The phrase “green bread” hardly conjures up an appealing image, at least for the more literally minded. But green bread is now apparently a thing in a non-literal sense, at least for fertiliser major Yara, whose CEO has called for more subsidies from the EU for the production of green ammonia. Because of course wheat production is also a source of emissions and this needs to change. Just when you thought you’ve heard it all.
“Europe needs to move faster in putting low carbon bread on the table, if it wants to meet its emission targets, according to one of the world’s largest crop nutrient producers,” the Financial Times informed us grimly earlier today, citing Yara’s Svein Tore Holsether.
According to Holsether, green hydrogen holds a lot of promise but it can’t take off without generous government support because — you’d never guess — it is currently too expensive to make commercial sense. This doesn’t look like it’s about to change, so the only way to make that promise happen is through heavy subsidising — a stunning revelation, no doubt.
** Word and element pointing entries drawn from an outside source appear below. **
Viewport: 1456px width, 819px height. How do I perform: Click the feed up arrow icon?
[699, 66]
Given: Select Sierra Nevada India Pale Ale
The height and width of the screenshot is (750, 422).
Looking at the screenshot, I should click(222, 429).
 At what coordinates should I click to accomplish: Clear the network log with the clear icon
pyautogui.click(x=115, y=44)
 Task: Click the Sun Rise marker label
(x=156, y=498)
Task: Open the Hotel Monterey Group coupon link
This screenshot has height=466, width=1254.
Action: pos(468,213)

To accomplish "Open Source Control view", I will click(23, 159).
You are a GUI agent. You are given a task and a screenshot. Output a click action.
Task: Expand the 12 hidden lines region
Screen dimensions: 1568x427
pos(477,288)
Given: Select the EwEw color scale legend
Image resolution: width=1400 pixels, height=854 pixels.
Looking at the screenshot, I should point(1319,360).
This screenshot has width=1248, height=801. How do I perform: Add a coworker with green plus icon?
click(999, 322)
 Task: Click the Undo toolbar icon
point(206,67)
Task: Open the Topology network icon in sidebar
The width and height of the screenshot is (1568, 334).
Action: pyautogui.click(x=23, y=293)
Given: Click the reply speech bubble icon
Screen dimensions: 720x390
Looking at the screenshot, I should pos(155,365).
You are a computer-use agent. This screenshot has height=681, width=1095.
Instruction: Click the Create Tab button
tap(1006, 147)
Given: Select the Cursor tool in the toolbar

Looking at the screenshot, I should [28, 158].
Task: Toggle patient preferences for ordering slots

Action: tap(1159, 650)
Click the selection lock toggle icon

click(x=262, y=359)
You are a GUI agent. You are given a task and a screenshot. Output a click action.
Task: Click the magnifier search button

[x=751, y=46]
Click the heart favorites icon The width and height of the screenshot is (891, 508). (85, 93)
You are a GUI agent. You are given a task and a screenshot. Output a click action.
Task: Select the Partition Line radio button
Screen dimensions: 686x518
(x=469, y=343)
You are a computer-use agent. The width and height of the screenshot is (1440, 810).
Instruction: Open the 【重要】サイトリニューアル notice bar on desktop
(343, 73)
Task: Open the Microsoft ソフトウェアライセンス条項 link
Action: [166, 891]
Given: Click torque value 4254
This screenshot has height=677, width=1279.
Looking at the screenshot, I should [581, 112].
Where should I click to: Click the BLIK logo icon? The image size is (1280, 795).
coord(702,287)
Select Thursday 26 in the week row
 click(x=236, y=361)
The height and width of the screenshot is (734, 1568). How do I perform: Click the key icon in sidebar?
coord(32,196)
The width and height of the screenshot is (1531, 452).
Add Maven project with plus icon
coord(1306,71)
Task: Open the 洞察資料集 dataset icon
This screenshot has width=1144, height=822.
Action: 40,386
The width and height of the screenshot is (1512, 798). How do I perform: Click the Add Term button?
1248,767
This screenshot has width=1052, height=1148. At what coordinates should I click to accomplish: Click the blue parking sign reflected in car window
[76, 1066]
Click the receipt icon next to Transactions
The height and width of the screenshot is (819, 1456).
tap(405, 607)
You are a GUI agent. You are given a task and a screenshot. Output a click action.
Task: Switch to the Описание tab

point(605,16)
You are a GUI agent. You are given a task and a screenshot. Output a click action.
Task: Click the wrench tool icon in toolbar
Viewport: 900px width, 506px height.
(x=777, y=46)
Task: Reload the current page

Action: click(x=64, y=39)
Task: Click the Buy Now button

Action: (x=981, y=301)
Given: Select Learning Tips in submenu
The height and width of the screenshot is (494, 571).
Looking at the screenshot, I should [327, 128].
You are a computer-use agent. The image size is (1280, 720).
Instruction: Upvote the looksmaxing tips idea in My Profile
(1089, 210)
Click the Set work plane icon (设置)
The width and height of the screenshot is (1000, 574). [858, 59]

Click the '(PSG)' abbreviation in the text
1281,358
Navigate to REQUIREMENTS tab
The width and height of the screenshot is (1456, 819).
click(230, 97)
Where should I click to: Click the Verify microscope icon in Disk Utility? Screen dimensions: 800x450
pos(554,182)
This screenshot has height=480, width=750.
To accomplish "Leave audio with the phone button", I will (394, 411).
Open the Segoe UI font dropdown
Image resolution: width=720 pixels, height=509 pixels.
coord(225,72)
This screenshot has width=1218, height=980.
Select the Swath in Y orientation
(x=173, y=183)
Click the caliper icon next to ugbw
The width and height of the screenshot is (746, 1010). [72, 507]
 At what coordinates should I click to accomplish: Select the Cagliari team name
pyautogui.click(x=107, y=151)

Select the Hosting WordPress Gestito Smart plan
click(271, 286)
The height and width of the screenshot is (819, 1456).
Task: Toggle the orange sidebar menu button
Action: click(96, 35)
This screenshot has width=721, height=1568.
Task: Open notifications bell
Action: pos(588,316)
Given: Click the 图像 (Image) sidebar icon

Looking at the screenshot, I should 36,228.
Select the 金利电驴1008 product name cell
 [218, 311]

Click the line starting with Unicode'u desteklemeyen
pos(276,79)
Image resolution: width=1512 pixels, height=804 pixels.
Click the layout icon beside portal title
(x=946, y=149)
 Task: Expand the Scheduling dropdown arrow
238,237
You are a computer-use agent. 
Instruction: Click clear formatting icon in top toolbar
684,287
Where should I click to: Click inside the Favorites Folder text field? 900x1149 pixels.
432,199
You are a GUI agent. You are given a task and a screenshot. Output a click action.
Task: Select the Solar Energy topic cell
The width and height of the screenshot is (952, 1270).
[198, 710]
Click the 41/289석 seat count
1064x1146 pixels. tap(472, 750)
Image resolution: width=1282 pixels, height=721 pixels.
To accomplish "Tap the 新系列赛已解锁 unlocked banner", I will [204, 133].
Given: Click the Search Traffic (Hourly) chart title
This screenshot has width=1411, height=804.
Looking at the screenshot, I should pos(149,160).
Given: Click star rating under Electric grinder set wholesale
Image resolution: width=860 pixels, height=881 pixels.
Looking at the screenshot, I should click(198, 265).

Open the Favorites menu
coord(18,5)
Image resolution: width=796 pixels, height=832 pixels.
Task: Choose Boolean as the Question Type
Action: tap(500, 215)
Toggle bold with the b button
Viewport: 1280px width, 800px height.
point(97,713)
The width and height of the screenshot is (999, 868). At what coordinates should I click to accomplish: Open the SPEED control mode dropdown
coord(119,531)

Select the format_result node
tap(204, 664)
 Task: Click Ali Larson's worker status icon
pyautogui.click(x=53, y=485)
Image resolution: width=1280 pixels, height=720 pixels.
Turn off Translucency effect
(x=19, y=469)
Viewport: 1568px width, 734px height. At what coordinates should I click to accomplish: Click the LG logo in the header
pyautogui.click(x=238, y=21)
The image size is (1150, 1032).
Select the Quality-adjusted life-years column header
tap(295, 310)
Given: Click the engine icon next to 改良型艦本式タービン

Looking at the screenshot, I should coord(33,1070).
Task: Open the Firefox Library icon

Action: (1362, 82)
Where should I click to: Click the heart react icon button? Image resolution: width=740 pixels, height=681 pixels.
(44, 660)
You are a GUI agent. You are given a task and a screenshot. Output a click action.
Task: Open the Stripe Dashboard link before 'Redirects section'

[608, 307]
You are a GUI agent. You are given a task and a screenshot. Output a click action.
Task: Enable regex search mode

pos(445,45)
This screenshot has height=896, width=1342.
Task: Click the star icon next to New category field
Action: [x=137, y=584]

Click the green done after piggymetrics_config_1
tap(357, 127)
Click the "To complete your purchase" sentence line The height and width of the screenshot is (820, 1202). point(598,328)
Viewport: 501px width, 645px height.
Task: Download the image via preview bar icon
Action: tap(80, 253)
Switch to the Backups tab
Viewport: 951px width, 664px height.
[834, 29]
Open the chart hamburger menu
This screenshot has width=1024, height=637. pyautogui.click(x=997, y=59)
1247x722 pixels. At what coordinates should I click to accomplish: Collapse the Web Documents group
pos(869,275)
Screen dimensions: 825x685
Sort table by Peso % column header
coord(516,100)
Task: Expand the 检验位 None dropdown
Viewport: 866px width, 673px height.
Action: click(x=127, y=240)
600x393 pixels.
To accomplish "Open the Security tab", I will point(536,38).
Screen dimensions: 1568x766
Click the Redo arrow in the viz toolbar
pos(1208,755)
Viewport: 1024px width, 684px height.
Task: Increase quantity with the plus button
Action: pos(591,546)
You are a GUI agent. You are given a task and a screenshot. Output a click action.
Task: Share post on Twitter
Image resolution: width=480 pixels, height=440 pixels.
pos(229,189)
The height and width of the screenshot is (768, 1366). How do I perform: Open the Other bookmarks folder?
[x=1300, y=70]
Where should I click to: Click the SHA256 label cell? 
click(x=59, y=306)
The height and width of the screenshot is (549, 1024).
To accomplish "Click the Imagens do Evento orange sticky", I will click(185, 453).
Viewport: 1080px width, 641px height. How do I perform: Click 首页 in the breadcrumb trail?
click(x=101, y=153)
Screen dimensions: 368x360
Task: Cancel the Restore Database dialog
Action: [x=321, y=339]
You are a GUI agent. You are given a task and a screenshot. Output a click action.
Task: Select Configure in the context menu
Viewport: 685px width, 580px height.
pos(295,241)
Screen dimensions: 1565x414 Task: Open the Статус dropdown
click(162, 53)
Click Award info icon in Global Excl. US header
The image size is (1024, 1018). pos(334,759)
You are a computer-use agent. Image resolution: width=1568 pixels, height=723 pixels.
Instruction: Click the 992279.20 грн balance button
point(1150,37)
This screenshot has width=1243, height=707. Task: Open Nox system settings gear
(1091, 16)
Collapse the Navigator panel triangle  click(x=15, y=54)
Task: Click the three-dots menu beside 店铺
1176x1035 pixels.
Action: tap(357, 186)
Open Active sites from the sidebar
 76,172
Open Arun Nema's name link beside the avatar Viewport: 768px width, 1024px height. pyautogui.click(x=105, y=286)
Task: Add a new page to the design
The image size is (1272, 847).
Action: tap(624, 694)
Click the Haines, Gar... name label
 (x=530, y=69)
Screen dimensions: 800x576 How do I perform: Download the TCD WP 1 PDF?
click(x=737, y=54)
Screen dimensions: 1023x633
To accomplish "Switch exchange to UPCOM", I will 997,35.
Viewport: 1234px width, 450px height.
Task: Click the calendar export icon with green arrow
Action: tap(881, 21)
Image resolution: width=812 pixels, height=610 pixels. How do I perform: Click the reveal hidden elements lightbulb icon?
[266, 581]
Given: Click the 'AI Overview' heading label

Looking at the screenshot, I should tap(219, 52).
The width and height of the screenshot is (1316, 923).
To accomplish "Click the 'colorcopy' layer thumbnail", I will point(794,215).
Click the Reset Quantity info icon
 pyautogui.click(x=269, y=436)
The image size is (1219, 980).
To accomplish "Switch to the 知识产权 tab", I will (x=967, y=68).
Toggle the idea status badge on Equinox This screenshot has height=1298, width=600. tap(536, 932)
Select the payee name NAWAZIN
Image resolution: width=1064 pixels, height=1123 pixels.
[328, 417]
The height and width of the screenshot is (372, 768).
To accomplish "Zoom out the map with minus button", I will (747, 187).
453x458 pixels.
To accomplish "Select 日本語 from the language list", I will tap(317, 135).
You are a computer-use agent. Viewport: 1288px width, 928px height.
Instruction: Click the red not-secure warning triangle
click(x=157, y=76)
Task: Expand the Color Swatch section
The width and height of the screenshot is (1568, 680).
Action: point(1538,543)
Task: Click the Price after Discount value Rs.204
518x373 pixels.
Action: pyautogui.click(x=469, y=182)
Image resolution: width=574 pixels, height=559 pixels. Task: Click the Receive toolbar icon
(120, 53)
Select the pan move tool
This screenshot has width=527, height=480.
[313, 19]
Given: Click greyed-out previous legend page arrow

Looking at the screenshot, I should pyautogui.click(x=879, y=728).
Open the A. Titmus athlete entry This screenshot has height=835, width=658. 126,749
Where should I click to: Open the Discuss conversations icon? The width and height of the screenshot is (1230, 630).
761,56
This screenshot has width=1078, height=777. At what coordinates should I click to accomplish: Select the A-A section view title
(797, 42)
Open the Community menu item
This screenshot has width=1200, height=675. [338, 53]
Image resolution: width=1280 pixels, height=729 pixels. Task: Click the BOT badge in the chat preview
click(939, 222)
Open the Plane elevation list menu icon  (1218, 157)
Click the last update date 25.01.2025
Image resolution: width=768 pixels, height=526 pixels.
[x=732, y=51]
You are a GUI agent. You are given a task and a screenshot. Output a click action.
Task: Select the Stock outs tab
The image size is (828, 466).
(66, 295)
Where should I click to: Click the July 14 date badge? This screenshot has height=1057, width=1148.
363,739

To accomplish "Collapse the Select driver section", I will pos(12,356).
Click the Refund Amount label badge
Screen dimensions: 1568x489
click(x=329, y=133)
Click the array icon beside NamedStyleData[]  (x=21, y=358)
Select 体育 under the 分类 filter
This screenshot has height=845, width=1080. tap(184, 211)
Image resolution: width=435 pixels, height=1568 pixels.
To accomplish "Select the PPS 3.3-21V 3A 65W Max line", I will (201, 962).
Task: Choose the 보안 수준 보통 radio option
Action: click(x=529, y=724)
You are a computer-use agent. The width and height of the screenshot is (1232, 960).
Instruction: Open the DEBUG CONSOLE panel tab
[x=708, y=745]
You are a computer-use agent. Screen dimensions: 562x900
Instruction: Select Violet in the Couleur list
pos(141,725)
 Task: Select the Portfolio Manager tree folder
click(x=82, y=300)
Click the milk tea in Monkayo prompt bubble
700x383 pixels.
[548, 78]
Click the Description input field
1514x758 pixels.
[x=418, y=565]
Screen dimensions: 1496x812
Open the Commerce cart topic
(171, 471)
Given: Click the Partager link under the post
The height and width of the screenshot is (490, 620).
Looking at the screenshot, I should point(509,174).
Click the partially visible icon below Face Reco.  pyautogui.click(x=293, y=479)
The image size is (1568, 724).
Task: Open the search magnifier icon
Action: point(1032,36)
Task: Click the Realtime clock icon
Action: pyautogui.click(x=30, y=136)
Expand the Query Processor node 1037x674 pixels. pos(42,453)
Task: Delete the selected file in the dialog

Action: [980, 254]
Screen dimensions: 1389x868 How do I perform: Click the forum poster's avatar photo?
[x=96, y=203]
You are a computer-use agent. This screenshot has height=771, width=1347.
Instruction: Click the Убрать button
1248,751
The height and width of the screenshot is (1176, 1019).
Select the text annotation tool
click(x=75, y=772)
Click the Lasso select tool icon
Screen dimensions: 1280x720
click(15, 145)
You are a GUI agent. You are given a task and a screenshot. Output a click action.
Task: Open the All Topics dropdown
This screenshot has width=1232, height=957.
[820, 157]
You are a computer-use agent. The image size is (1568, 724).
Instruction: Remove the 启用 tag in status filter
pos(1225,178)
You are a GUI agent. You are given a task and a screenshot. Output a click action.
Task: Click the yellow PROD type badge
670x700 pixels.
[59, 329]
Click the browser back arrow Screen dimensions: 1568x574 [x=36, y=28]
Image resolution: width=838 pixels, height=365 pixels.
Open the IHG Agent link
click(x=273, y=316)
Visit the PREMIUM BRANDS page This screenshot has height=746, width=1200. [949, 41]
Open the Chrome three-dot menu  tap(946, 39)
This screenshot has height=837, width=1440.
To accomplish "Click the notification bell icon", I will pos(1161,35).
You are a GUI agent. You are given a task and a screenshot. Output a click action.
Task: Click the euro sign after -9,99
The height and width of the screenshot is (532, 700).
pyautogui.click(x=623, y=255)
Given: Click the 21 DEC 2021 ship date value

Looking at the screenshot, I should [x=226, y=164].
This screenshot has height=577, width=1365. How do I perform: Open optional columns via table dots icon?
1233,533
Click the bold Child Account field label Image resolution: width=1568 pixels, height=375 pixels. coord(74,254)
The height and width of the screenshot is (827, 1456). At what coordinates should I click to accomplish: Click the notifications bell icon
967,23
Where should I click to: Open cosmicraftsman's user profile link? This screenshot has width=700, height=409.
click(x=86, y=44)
Emissions from the use of hydrocarbon made fertilisers account for about half of all emissions related to the production of a loaf of bread and I’m sure we are all grateful for that piece of priceless information but not half as grateful as we should be upon learning that this could be fixed “easily”, per Holsether. Governments just need to “take this seriously”, meaning pour a few billions into it. Which the EU is already doing, by the way. Shockingly, it’s not enough.